この物語の主軸は何なのでしょうかね。歌手として富と名声を得たピアフですが、生まれた頃の境遇や、好きな人が不慮の事故で亡くなったりしたこと(ボクサーのマルセルが飛行機事故)や、これでもか、これでもかというくらい「不幸」が襲ってくることです。ピアフは、それらの不幸に負けないのではなく、どんどん、失意の果てに酒や麻薬に溺れて、どんどんどんどん転落の人生を歩んでいってしまうのです。

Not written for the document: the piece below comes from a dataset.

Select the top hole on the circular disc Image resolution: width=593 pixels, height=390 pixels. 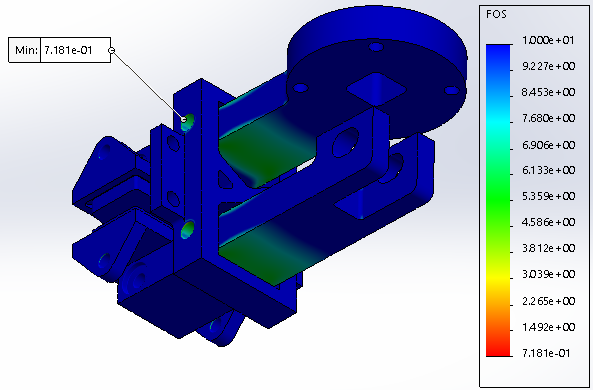[x=376, y=47]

救いは彼女の天性の声と歌唱力でしょう。彼女が歌うからこそ、その歌が人生となり、まるで「3分間のドラマ」が展開されるのです。主題曲の「愛の讃歌」をはじめ、「パリの空の下」「パダン・パダン」「水に流して…私は後悔しない」など、彼女の名曲が次々とドラマに合わせて登場します。脳みそがグルグル回るようでした。

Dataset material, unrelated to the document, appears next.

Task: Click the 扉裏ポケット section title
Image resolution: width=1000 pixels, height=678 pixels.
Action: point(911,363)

あれだけの歌唱力ですから、歌声は本物のピアフのアフレコだったそうですが、コティヤールの声は、随分、ピアフの声に似ているように聞こえました。熱演の成果でしょうが…。

映画の世界にどっぷり浸かってしまったので、何か苦しくて切なくて、見終わっても、溜息ばかり出てきました。

「SICKO」(シッコ)

  オンネトー

 

マイケル・ムーア監督の映画「SICKO」(シッコ)を見てきました。Sickoとは、「ビョーキ」と「変質者」の二つの意味を持つそうです。

 

うーん、見終わって、爽快感がないどころか、どうも、気持ち悪いというか、色んな意味で嫌な感じが残りましたね。映画の内容と、ムーアの映画製作の両方について。

 

内容は、乱暴に要約すると、アメリカでは、国民保険がなく、個人で保険会社と契約するしかない。約5000万人の抵所得者たちは、保険に入ることができず、病気になると、碌な治療が受けられず、病院から遺棄されるか、手術もしてもらえず、自宅で死を迎えるしかない。保険に入っている人でも、「既往症」を申告していなかったという様々な難癖をつけられて、保険金がおりない。保険金支払い拒否に貢献した医者にはボーナスが与えられ、保険会社はしこたま金をためこんで、政治家に献金して自分たちに都合のいい法案を通す…。

 

これが、世界の超大国の実態かと思うと、身の毛のよだつ話ばかりです。ある大工が、誤って自分の中指と薬指を切断してしまい、病院に行ったら、「中指なら6万ドル、薬指なら1万2千ドルかかる」と言われ、仕方なく安い薬指だけ選んだという全く笑えない話。夫が心臓発作、妻はガンにかかり、医療費が払えず、自宅を売り払って、子供の家の物置に居候するはめになった50歳代の夫婦なども登場します。

 

それでいて、カナダやイギリスやフランスでは、国民健康保険が行き届いていて、医療費はタダ!

 

アメリカに住んでいるI君なんか大丈夫かなあ、とまず一番に心配してしまいました。

 

最後は、同時多発テロの現場でボランティアで働いた人たちが、塵煤を吸って、重い気管支炎にかかっても医療費が払えず、ムーア監督が、何と米国の「仮想的敵国」であるキューバに連れて行って、タダで治療してもらうのです。アメリカでは、薬代だけでも120ドルもかかったのに、キューバでは同じ薬がわずか5セントという、全く笑えない皮肉のような話で映画は終わります。

 

ただ、ムーア監督お決まりの製作手法には、ちょっと疑問符がつきました。何と言っても「アメリカは最低で、諸外国は正しい」というフレームで作られているので、それに則さない事例は徹底的に排除されています。イギリスだって、フランスだって、アジアや中東系の人が沢山住んでおり、彼らは全く差別がなく、平等に医療が受けられているのか。(英仏では裕福そうな人ばかり取材していました)カナダでは、国民健康保険制度も財政的に崩壊寸前という話なのですが、そのことには全く触れず、いいことばかり強調していました。

 

それにしても、ますます、アメリカという国に対する不信感は募ってしまいました。自国の毒を世界中に撒き散らすムーア監督の手腕の成果であると、私も皮肉をこめて報告しておきましょう。